### EXERCISE BRIEF
Copy the records word for word, starting at the very beginning and stopping after the line that contains "Looking at the image, I should click on (53, 362).", with that line included.
*** Opening of EXTRACTED ENTRIES ***
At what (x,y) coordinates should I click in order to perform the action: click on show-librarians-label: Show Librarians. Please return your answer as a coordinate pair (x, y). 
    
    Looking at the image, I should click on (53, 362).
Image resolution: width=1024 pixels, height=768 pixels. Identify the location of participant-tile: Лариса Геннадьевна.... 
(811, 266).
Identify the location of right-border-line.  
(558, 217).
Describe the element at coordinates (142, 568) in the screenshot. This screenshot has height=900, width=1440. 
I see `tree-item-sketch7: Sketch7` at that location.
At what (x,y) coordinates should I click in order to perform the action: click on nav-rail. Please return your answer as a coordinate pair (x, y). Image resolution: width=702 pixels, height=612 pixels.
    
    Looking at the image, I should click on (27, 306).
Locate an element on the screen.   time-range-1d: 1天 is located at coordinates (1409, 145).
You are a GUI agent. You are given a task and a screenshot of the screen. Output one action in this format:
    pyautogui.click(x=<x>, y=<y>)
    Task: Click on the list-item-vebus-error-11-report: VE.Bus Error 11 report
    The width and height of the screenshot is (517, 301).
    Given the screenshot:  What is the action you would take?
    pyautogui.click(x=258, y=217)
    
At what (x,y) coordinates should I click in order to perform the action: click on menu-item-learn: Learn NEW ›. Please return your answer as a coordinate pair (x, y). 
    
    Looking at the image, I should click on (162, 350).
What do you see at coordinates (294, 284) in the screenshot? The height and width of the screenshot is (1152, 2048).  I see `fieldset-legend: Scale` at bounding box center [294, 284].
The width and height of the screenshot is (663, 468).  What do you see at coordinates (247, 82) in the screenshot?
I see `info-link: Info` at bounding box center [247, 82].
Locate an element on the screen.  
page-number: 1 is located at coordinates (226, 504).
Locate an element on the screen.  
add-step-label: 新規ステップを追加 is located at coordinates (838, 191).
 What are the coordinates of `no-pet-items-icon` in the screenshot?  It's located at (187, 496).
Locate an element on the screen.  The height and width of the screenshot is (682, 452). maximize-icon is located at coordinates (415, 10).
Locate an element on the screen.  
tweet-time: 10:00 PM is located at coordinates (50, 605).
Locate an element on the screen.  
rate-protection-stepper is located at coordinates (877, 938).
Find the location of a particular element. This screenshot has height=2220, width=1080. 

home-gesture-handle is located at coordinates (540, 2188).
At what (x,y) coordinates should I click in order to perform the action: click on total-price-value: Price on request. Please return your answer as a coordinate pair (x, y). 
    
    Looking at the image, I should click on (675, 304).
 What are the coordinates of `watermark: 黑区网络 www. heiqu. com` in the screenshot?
*** Close of EXTRACTED ENTRIES ***
### WRITTEN ANSWER
At what (x,y) coordinates should I click in order to perform the action: click on show-librarians-label: Show Librarians. Please return your answer as a coordinate pair (x, y). 
    
    Looking at the image, I should click on (53, 362).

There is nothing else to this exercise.